More important, all of Trollope’s books have been back in print. (There are forty-seven novels and many volumes of stories and reportage.) Amateur readers have taken up Trollope as a cause and a favorite in a way that they have taken up perhaps no other nineteenth-century English novelist except Jane Austen. George Eliot has passionate readers, but they tend to concentrate on her one great book, “Middlemarch,” without rushing toward “Romola.” The fun of Trollope lies in his endless multiplicity: people who like “Rachel Ray” turn to “The Three Clerks,” and fans of “The Three Clerks” ask their friends about “Orley Farm.” Yet, beyond saying that his writing feels like life, it’s hard to say just how he works his magic—and a little digging shows that a sense of Trollope as a slightly guilty pleasure has been around since people started reading him.

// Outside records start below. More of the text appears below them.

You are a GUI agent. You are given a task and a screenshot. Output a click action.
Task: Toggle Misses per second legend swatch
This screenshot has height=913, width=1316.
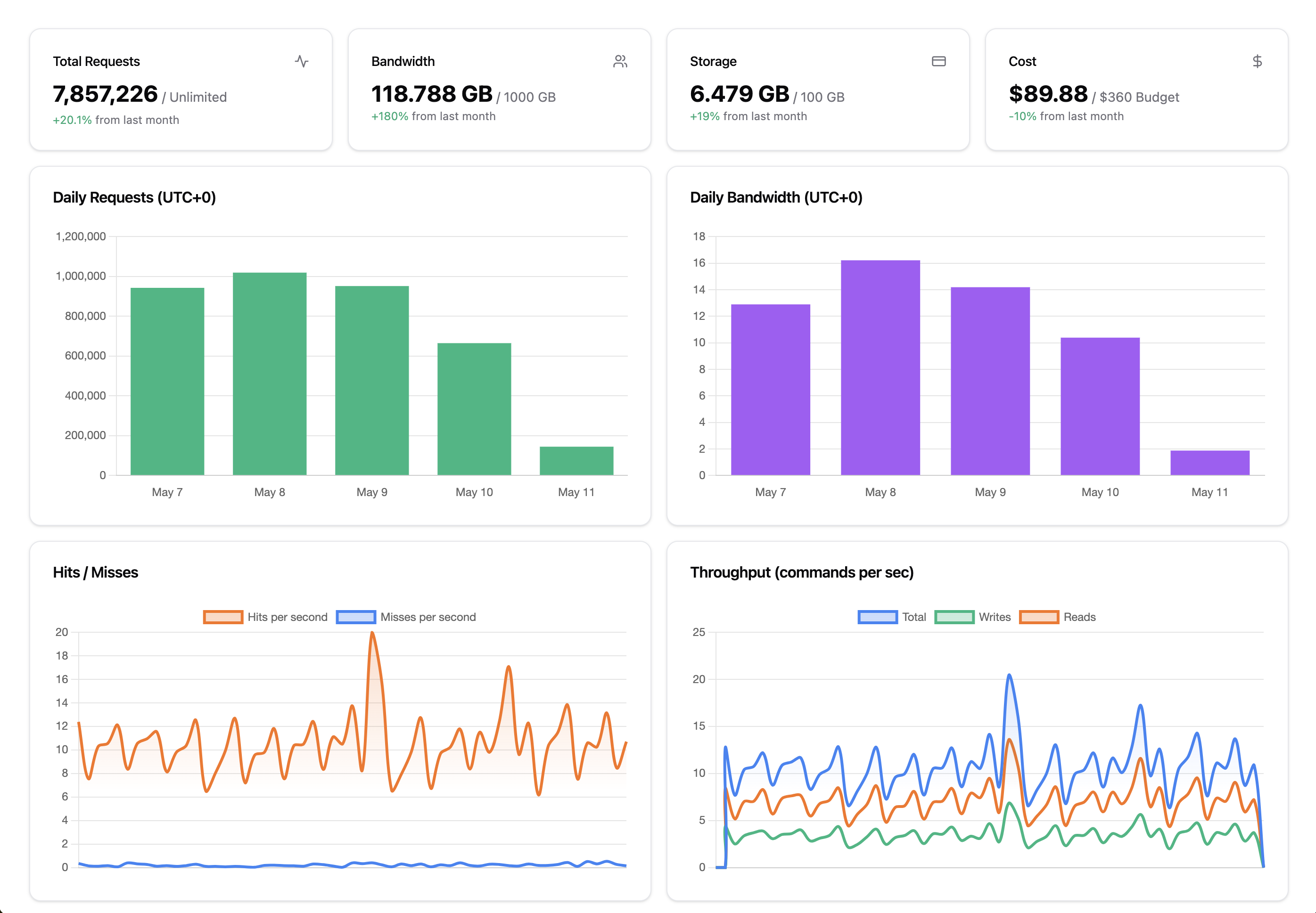[x=356, y=617]
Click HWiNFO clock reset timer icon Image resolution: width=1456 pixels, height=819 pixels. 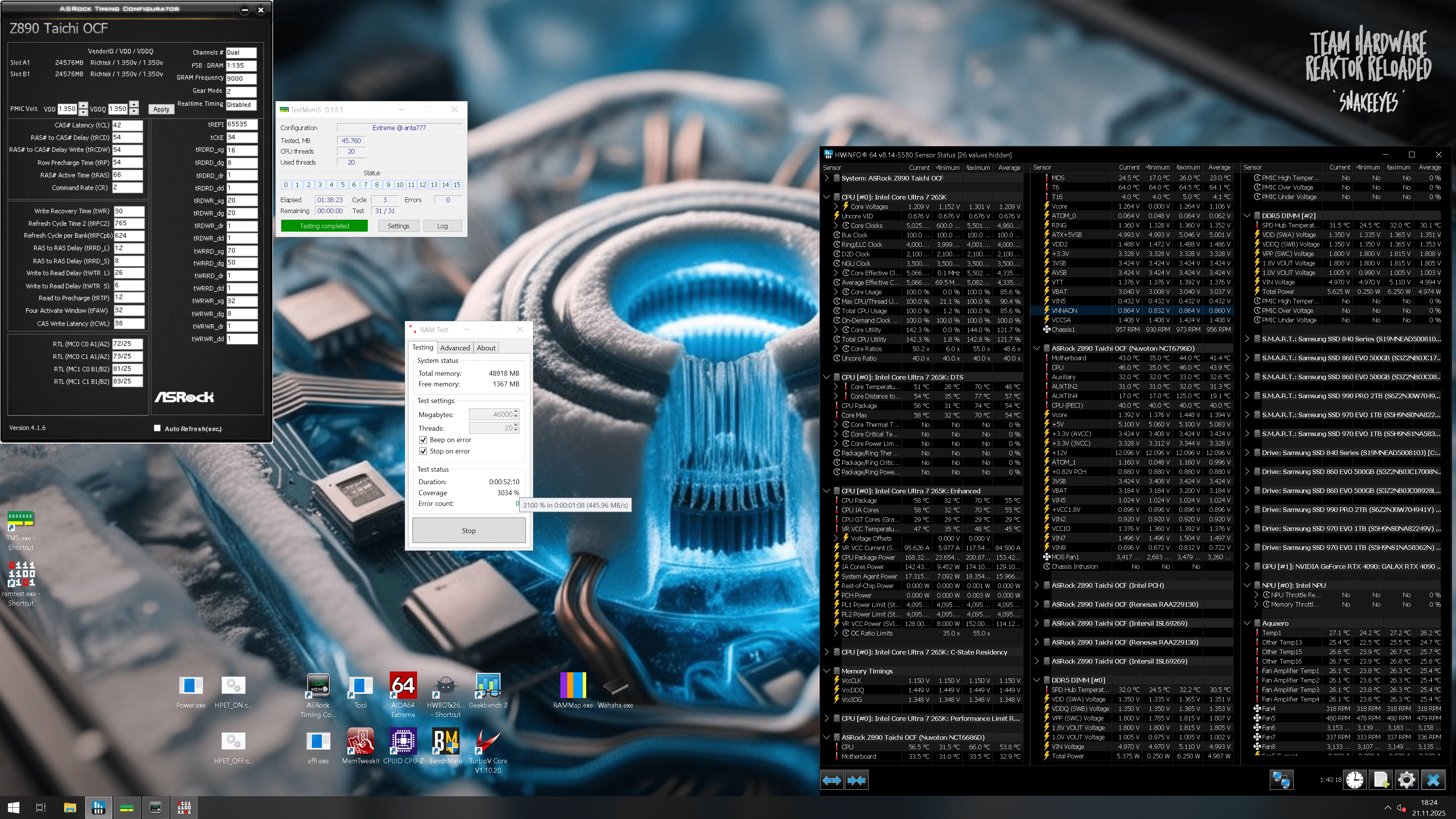[1354, 780]
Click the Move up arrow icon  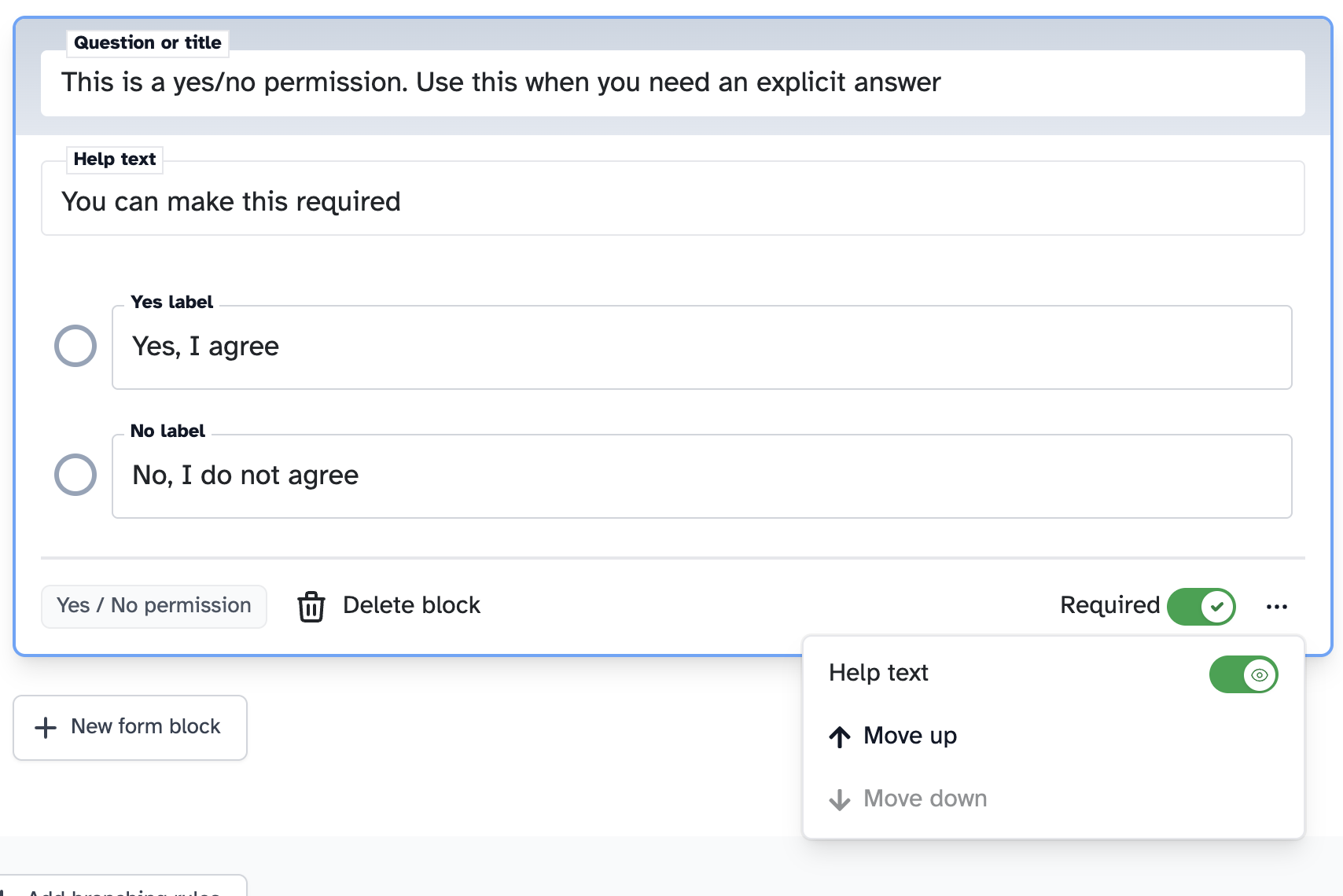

“Have you ever read the novels of Anthony Trollope? They precisely suit my taste,” Nathaniel Hawthorne wrote to a friend, knowing that his correspondent would be startled by the disclosure, since Trollope was so far from Hawthorne’s own dark, allegorical style. “Just as real as if some giant had hewn a great lump out of the earth and put it under a glass case, with all its inhabitants going about their daily business, and not suspecting that they were made a show of.” Yet Henry James, in a long obituary tribute, complained that Trollope’s work lacked irony, and, for all his mastery of daily life, was not realistic enough. Trollope’s light, intrusive narrative voice, James thought, “took a suicidal satisfaction in reminding the reader that the story he was telling was only, after all, make-believe.”
Words change meaning over time, and the quality of irony that we value today is omnipresent in Trollope—and that is the habit of turning objects and values upside down, of seeing big and little inverted. Trollope’s people are all doing things that are small: getting on committees, making sermons, writing to newspapers, finding misplaced checks. Even Prime Ministers end up obsessed with trivial actions and tiny disputes. (Trollope’s Prime Ministerial hero is obsessed with decimal coinage.) Yet these acts are hugely important to them, and become so to us. His mother, the travel writer and novelist Fanny Trollope, wrote volumes on “domestic manners,” but “domestic politics” was her son’s preoccupation. Novelists of manners, like Thackeray, die as their manners age; in Trollope, we see the social forces that make manners happen, and these—the permanent appetite for power and prestige—change much less. That’s why, despite the dated subjects, the books don’t date. If we want to understand why e-mail arguments are dangerous (“The word that is written is a thing capable of permanent life, and lives frequently to the confusion of its parent. A man should make his confessions always by word of mouth if it were possible”), or if we want to understand why professional politicians hate “principled” stands (not because they hate principles but because they believe that the cost of the principles is already priced into the politics), or if we want to know how scurrilous gossip can eat away at its subject without actually damaging his reputation—for all the permanent, practical questions of the politics of existence, Trollope remains the man.